=== Work instructions ===
The expected output is each entry, given again exactly.

=== Records supplied ===
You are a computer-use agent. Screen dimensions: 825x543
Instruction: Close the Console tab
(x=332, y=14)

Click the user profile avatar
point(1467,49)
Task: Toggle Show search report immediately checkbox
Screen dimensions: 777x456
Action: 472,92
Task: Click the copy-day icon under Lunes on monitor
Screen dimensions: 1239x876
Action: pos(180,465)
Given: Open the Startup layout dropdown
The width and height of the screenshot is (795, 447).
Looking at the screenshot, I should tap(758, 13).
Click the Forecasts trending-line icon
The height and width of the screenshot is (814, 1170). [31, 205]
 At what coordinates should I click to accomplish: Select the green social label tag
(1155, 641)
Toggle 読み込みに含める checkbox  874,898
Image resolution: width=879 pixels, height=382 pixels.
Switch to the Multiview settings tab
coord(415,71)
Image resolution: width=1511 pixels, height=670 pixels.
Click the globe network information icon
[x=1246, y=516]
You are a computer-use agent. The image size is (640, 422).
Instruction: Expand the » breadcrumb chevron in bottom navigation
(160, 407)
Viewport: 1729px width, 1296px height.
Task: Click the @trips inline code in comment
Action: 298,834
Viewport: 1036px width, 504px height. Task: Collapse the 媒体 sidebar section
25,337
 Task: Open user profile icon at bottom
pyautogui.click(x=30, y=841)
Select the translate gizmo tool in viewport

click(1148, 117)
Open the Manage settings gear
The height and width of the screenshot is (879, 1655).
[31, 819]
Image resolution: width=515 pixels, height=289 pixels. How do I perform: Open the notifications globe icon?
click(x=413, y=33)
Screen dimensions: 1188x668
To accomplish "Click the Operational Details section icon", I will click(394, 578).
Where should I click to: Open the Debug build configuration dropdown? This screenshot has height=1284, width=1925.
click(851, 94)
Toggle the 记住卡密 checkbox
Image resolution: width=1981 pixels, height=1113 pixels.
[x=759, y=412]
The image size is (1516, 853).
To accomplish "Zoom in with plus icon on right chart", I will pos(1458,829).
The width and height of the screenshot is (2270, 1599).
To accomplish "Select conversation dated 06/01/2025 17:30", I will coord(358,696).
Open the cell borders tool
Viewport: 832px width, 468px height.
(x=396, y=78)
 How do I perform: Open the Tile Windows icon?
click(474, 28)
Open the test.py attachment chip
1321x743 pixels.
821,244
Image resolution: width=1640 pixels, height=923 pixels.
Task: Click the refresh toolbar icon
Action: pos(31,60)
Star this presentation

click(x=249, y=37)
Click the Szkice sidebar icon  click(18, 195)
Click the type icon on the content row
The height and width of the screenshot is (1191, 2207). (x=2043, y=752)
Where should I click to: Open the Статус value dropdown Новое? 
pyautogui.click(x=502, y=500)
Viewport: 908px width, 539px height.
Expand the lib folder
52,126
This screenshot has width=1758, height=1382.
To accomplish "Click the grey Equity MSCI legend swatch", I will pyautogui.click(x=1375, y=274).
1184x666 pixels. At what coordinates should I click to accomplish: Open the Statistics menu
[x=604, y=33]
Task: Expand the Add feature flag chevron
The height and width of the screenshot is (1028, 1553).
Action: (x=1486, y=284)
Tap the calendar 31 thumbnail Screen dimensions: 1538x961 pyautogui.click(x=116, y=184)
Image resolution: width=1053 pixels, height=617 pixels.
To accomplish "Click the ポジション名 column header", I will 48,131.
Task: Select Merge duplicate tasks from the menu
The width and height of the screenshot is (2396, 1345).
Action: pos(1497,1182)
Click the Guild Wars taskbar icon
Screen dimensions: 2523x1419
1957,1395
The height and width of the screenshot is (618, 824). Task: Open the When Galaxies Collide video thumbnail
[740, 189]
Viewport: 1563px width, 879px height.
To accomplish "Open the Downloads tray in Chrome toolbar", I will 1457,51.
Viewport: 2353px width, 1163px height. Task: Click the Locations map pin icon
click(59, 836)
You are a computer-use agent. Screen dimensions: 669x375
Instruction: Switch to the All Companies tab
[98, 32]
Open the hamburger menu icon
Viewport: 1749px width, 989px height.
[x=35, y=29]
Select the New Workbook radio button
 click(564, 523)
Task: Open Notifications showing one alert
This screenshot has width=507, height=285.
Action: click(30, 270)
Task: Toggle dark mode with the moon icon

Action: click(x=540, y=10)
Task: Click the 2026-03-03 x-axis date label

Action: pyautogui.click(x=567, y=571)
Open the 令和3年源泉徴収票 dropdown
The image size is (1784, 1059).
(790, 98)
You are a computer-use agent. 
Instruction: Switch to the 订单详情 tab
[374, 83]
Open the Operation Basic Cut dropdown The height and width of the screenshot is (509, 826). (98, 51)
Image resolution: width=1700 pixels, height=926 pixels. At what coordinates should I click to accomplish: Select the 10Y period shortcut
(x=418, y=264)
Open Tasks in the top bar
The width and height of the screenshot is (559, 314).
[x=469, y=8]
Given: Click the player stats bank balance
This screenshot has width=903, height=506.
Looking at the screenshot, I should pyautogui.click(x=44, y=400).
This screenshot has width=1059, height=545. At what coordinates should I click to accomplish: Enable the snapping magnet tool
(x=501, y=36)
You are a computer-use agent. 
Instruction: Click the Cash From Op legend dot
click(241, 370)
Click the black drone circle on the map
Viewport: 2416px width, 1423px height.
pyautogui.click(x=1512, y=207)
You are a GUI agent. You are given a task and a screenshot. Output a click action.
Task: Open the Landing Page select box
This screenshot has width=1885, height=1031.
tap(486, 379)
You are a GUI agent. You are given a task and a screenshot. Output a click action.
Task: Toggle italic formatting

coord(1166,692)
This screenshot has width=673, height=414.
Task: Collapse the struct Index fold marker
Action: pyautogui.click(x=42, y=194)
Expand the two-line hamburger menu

=== Written response ===
You are a computer-use agent. Screen dimensions: 825x543
Instruction: Close the Console tab
(x=332, y=14)

Click the user profile avatar
point(1467,49)
Task: Toggle Show search report immediately checkbox
Screen dimensions: 777x456
Action: 472,92
Task: Click the copy-day icon under Lunes on monitor
Screen dimensions: 1239x876
Action: pos(180,465)
Given: Open the Startup layout dropdown
The width and height of the screenshot is (795, 447).
Looking at the screenshot, I should tap(758, 13).
Click the Forecasts trending-line icon
The height and width of the screenshot is (814, 1170). [31, 205]
 At what coordinates should I click to accomplish: Select the green social label tag
(1155, 641)
Toggle 読み込みに含める checkbox  874,898
Image resolution: width=879 pixels, height=382 pixels.
Switch to the Multiview settings tab
coord(415,71)
Image resolution: width=1511 pixels, height=670 pixels.
Click the globe network information icon
[x=1246, y=516]
You are a computer-use agent. The image size is (640, 422).
Instruction: Expand the » breadcrumb chevron in bottom navigation
(160, 407)
Viewport: 1729px width, 1296px height.
Task: Click the @trips inline code in comment
Action: 298,834
Viewport: 1036px width, 504px height. Task: Collapse the 媒体 sidebar section
25,337
 Task: Open user profile icon at bottom
pyautogui.click(x=30, y=841)
Select the translate gizmo tool in viewport

click(1148, 117)
Open the Manage settings gear
The height and width of the screenshot is (879, 1655).
[31, 819]
Image resolution: width=515 pixels, height=289 pixels. How do I perform: Open the notifications globe icon?
click(x=413, y=33)
Screen dimensions: 1188x668
To accomplish "Click the Operational Details section icon", I will click(394, 578).
Where should I click to: Open the Debug build configuration dropdown? This screenshot has height=1284, width=1925.
click(851, 94)
Toggle the 记住卡密 checkbox
Image resolution: width=1981 pixels, height=1113 pixels.
[x=759, y=412]
The image size is (1516, 853).
To accomplish "Zoom in with plus icon on right chart", I will pos(1458,829).
The width and height of the screenshot is (2270, 1599).
To accomplish "Select conversation dated 06/01/2025 17:30", I will coord(358,696).
Open the cell borders tool
Viewport: 832px width, 468px height.
(x=396, y=78)
 How do I perform: Open the Tile Windows icon?
click(474, 28)
Open the test.py attachment chip
1321x743 pixels.
821,244
Image resolution: width=1640 pixels, height=923 pixels.
Task: Click the refresh toolbar icon
Action: pos(31,60)
Star this presentation

click(x=249, y=37)
Click the Szkice sidebar icon  click(18, 195)
Click the type icon on the content row
The height and width of the screenshot is (1191, 2207). (x=2043, y=752)
Where should I click to: Open the Статус value dropdown Новое? 
pyautogui.click(x=502, y=500)
Viewport: 908px width, 539px height.
Expand the lib folder
52,126
This screenshot has width=1758, height=1382.
To accomplish "Click the grey Equity MSCI legend swatch", I will pyautogui.click(x=1375, y=274).
1184x666 pixels. At what coordinates should I click to accomplish: Open the Statistics menu
[x=604, y=33]
Task: Expand the Add feature flag chevron
The height and width of the screenshot is (1028, 1553).
Action: (x=1486, y=284)
Tap the calendar 31 thumbnail Screen dimensions: 1538x961 pyautogui.click(x=116, y=184)
Image resolution: width=1053 pixels, height=617 pixels.
To accomplish "Click the ポジション名 column header", I will 48,131.
Task: Select Merge duplicate tasks from the menu
The width and height of the screenshot is (2396, 1345).
Action: pos(1497,1182)
Click the Guild Wars taskbar icon
Screen dimensions: 2523x1419
1957,1395
The height and width of the screenshot is (618, 824). Task: Open the When Galaxies Collide video thumbnail
[740, 189]
Viewport: 1563px width, 879px height.
To accomplish "Open the Downloads tray in Chrome toolbar", I will 1457,51.
Viewport: 2353px width, 1163px height. Task: Click the Locations map pin icon
click(59, 836)
You are a computer-use agent. Screen dimensions: 669x375
Instruction: Switch to the All Companies tab
[98, 32]
Open the hamburger menu icon
Viewport: 1749px width, 989px height.
[x=35, y=29]
Select the New Workbook radio button
 click(564, 523)
Task: Open Notifications showing one alert
This screenshot has width=507, height=285.
Action: click(30, 270)
Task: Toggle dark mode with the moon icon

Action: click(x=540, y=10)
Task: Click the 2026-03-03 x-axis date label

Action: pyautogui.click(x=567, y=571)
Open the 令和3年源泉徴収票 dropdown
The image size is (1784, 1059).
(790, 98)
You are a computer-use agent. 
Instruction: Switch to the 订单详情 tab
[374, 83]
Open the Operation Basic Cut dropdown The height and width of the screenshot is (509, 826). (98, 51)
Image resolution: width=1700 pixels, height=926 pixels. At what coordinates should I click to accomplish: Select the 10Y period shortcut
(x=418, y=264)
Open Tasks in the top bar
The width and height of the screenshot is (559, 314).
[x=469, y=8]
Given: Click the player stats bank balance
This screenshot has width=903, height=506.
Looking at the screenshot, I should pyautogui.click(x=44, y=400).
This screenshot has width=1059, height=545. At what coordinates should I click to accomplish: Enable the snapping magnet tool
(x=501, y=36)
You are a computer-use agent. 
Instruction: Click the Cash From Op legend dot
click(241, 370)
Click the black drone circle on the map
Viewport: 2416px width, 1423px height.
pyautogui.click(x=1512, y=207)
You are a GUI agent. You are given a task and a screenshot. Output a click action.
Task: Open the Landing Page select box
This screenshot has width=1885, height=1031.
tap(486, 379)
You are a GUI agent. You are given a task and a screenshot. Output a click action.
Task: Toggle italic formatting

coord(1166,692)
This screenshot has width=673, height=414.
Task: Collapse the struct Index fold marker
Action: pyautogui.click(x=42, y=194)
Expand the two-line hamburger menu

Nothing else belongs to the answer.